Выбрать главу

Работать было тяжело, земля настолько промерзла, что стала твердой, как камень. Делая ритмичные удары, Чан чувствовал, что его сухожилия могут в любую секунду порваться, но продолжал копать. Не в первый раз ему приходилось хоронить труп в лесу или выносить тело товарища с поля боя. Где бы он ни был, в любой стране, смерть преследовала его. Печаль поднималась из земли с каждым ударом лопаты, каждый выброшенный из ямы ком пах смертью. Запах сгущался в яме, и китаец вдыхал его, пока у него не заболели легкие.

— Хватит, — тихо произнесла Лида.

Чан удивленно поднял голову. Он почти забыл, что не один здесь. Девушка-лиса стояла недалеко, среди деревьев, и лицо ее было скрыто тенью.

— Хватит, — снова сказала она. — Этого достаточно.

Она имела в виду могилу? Или говорила о самой смерти?

Жена чиновника все еще стояла на коленях рядом с ковром, склонив голову и скрыв лицо за занавесом волос. В темноте она выглядела так, будто превратилась в часть леса, будто уже никогда не встанет с этой холодной земли. Чану вдруг подумалось, что сейчас ей, наверное, кажется, что это она должна лежать завернутой в ковер, что это она должна остаться здесь, в холодной земле. Он бросил лопату и потянулся к ковру, но в эту самую секунду донесшийся из леса хруст веток заставил женщину вздрогнуть и вскочить на ноги. Глаза ее округлились от страха, лицо в лунном свете казалось совершенно белым.

— Лось, — сказал он и услышал, как она облегченно вздохнула.

С уважением к покойному, пусть даже это был человек с волчьими глазами, он подвинул ковер к краю ямы, но, когда Чан начал осторожно доставать тело, к могиле подошла жена.

— Я сама, — тихо произнесла она.

Он отступил и стал смотреть, как она медленными неуверенными движениями раскрывает складки ковра, освобождая тело мужа. Бережно, как спящего ребенка, она уложила его в могилу.

— Спокойной ночи, Дмитрий, — тихо прошептала она. — Упокой Господи твою душу. — По ее щекам катились серебряные слезы.

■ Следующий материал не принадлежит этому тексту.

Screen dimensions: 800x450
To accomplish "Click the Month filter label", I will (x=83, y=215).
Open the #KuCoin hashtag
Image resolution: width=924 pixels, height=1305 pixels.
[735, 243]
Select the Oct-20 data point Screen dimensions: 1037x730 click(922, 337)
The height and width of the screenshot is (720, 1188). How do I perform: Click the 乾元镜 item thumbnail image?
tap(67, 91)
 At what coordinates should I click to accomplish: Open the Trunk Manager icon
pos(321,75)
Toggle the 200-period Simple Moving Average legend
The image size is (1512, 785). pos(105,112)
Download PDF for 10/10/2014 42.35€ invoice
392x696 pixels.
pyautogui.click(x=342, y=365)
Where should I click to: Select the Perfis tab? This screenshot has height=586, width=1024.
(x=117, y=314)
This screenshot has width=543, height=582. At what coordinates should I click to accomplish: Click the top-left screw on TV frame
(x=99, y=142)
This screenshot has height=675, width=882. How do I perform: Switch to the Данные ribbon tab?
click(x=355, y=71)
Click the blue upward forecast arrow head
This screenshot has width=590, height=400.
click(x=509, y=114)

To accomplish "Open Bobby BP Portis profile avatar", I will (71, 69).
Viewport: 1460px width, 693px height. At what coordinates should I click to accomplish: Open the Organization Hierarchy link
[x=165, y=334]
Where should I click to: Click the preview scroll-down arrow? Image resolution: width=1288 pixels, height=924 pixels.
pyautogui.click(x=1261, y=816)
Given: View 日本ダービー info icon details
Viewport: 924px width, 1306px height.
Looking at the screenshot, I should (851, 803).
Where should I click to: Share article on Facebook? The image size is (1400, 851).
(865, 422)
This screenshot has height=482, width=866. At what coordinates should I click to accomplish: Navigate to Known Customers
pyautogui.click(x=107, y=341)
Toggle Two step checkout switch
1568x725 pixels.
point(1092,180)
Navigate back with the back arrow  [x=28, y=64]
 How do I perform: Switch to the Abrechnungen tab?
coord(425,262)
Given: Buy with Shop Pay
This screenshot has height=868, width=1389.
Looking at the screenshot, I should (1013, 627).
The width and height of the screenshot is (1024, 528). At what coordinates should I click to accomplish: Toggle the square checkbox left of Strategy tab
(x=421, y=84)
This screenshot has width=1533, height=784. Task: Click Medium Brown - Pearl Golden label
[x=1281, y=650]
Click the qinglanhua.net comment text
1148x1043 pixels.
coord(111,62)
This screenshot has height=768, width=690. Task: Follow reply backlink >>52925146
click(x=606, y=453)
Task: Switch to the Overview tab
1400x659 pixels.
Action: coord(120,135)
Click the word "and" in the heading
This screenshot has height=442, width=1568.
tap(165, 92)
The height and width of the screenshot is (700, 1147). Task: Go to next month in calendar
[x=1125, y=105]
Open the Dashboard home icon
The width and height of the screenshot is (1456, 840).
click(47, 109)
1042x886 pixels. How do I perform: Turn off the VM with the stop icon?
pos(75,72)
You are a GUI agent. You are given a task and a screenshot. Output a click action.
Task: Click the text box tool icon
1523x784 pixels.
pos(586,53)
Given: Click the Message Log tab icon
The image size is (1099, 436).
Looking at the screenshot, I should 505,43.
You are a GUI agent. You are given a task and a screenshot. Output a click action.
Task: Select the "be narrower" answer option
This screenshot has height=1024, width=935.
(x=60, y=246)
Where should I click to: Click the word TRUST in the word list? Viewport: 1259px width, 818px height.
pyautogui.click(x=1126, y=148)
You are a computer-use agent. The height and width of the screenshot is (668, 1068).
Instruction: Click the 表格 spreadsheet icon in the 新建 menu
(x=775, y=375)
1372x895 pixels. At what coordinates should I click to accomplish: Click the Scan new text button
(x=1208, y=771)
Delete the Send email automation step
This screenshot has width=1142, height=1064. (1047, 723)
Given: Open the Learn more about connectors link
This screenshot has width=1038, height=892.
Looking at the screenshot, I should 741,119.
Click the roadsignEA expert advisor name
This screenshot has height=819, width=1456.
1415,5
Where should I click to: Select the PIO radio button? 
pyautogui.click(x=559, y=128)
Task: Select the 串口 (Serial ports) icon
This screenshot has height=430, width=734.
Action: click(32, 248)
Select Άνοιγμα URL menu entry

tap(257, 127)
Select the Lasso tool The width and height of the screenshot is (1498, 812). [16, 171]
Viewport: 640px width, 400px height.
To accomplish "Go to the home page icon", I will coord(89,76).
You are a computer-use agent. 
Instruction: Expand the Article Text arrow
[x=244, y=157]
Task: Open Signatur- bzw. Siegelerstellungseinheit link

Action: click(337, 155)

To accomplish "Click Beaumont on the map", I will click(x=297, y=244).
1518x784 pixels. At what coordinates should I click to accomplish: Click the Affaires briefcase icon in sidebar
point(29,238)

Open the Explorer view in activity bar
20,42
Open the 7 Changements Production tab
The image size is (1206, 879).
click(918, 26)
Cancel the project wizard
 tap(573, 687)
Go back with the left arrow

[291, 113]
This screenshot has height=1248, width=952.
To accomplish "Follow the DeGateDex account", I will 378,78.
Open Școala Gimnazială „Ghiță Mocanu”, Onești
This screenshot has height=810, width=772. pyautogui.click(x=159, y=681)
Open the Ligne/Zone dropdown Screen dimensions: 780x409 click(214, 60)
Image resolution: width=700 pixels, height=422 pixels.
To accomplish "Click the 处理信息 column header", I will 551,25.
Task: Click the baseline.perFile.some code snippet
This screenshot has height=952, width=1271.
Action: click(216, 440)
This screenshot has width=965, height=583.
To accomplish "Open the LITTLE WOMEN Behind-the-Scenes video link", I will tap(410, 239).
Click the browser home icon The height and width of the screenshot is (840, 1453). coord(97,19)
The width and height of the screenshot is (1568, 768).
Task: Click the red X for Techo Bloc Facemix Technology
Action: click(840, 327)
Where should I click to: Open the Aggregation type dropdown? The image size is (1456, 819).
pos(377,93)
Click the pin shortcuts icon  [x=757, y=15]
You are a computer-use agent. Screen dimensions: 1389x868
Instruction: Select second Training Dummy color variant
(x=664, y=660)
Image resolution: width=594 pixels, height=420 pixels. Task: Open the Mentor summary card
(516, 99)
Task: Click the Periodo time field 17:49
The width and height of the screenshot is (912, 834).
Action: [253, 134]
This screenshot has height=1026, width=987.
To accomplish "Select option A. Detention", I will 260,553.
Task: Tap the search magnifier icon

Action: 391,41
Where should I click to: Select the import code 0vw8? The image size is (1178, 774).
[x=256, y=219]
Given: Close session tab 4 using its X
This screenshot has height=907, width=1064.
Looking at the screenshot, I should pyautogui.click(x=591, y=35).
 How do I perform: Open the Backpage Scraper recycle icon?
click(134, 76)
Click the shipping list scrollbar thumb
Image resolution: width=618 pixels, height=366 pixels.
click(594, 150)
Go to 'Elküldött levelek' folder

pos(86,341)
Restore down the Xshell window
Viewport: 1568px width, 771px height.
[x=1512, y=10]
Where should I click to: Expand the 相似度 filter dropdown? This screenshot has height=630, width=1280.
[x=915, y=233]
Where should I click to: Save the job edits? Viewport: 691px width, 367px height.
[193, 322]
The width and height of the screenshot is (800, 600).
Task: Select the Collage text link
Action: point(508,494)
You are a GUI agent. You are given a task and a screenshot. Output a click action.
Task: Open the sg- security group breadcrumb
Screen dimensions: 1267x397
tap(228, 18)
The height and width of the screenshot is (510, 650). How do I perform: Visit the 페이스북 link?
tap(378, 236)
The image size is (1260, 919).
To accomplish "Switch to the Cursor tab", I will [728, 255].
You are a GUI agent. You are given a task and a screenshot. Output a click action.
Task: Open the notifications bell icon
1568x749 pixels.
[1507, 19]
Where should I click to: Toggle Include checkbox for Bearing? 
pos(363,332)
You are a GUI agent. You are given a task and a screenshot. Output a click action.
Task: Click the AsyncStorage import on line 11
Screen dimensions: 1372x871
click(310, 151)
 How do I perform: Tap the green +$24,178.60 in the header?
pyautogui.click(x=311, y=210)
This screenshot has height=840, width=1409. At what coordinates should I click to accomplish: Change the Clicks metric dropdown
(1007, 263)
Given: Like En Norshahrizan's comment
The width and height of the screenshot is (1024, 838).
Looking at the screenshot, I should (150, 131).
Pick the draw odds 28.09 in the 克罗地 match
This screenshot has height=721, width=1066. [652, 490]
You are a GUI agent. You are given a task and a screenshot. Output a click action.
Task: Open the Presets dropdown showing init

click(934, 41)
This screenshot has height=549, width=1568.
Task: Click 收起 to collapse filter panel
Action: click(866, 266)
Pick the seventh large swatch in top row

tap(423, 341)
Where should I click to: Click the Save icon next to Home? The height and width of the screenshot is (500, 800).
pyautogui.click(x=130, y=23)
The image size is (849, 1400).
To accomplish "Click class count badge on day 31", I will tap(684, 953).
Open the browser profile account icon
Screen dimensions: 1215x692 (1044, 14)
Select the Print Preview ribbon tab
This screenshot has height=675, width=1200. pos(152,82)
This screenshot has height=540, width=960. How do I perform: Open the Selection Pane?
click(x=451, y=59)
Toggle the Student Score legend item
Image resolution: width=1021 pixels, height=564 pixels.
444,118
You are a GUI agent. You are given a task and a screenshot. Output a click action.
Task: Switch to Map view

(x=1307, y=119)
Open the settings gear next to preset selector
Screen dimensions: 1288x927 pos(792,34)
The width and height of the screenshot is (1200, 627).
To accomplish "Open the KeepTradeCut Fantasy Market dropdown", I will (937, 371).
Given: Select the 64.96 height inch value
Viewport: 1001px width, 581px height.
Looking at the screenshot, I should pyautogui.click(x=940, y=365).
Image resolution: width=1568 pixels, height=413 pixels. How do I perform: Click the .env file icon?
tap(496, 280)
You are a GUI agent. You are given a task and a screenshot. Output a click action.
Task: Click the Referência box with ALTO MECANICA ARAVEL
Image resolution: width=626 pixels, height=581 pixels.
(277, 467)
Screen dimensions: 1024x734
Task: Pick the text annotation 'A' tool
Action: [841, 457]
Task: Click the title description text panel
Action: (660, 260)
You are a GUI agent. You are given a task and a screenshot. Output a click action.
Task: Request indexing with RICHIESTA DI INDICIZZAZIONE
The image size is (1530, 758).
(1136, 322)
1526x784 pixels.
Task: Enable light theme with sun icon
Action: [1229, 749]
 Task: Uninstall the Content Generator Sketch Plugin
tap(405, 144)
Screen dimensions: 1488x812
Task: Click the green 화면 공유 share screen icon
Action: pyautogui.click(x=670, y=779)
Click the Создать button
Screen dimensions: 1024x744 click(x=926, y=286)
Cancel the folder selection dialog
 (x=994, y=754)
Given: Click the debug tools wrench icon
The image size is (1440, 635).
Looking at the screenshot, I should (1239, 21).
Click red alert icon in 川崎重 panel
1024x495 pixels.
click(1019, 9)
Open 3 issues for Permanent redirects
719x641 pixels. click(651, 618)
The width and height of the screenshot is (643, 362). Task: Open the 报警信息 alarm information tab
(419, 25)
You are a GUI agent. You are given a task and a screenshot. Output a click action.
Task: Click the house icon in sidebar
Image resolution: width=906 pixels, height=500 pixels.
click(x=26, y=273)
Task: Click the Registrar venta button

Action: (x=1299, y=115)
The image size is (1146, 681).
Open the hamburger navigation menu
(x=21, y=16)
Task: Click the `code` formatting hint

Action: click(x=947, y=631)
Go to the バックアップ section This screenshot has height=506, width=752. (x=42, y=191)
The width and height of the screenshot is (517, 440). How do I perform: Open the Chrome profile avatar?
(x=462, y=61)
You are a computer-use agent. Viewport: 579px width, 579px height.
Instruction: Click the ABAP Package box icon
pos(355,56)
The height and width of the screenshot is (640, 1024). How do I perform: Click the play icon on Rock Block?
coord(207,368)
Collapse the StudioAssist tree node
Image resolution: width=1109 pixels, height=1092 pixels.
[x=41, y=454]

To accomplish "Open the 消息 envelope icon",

Чан склонил голову и вверил душу русского его предкам, но, когда он посмотрел на Лиду, та стояла среди деревьев, скрестив на груди руки. Она не шевелилась, только смотрела немигающим взором на вырытую им черную яму. Что она видела в эту секунду? Ужасное царство смерти? Или такую же яму, которая всего несколько месяцев назад поглотила ее мать? Он задышал медленнее, успокаивая вскипевшую в венах кровь. А может быть, сейчас, когда ее страхи заглянули в глаза смерти, она предвидела конец отца? Здесь, посреди леса, жизнь казалась очень хрупкой. Тонкая серебристая ниточка в лунном свете.

Подняв лопату, он стал забрасывать тело Дмитрия Малофеева черной русской землей. Он не стал говорить о том, что волки раскопают могилу еще до того, как рассвет отметит ее светом солнца.

Они вымыли друг друга. Чан любил чувствовать на коже ее прикосновения и смотреть на ее львиную гриву между обнаженных лопаток. Мылом они оттерли дневную грязь с мыслей и с тел, а после предались любви. Они не торопились, изучали и ласкали друг друга, гладили нежные места, пробовали на вкус изгибы шеи, впадинки между низом живота и началом бедер, крепость сосков.

Под конец дня, который изменил в них что-то, они как будто заново познавали друг друга. Он заново слышал ее тихий стон, когда входил в нее или когда замедлял движение до сильных ритмичных ударов. Ее пальцы впивались ему в спину так, словно рвались к его сердцу. Когда он наконец лег щекой на ее живот, чувствуя на языке соленый пот, он, наверное, заснул, потому что очнулся внезапно, почувствовав, что Лида пошевелилась.

Она сидела на кровати на коленях рядом с ним, луна выкрасила ее волосы в серебро. На ее раскрытых ладонях лежал его нож. Она вытащила его из сапога Чана.

— Это был ты, Чан Аньло?

— Он почувствовал, как кровь забурлила в его венах, но остался лежать неподвижно.

— Что… был я?

— Там, в лесу.

— Конечно, это был я. Мы же вместе там были. Я помог похоронить твоего…

— Нет. — Она задумчиво поворачивала перед глазами лезвие, проводила пальцем по единорогу, вырезанному на рукояти из слоновой кости. — Ты понимаешь, о чем я.

Волосы обрамляли ее тело, укрывая его густой тенью.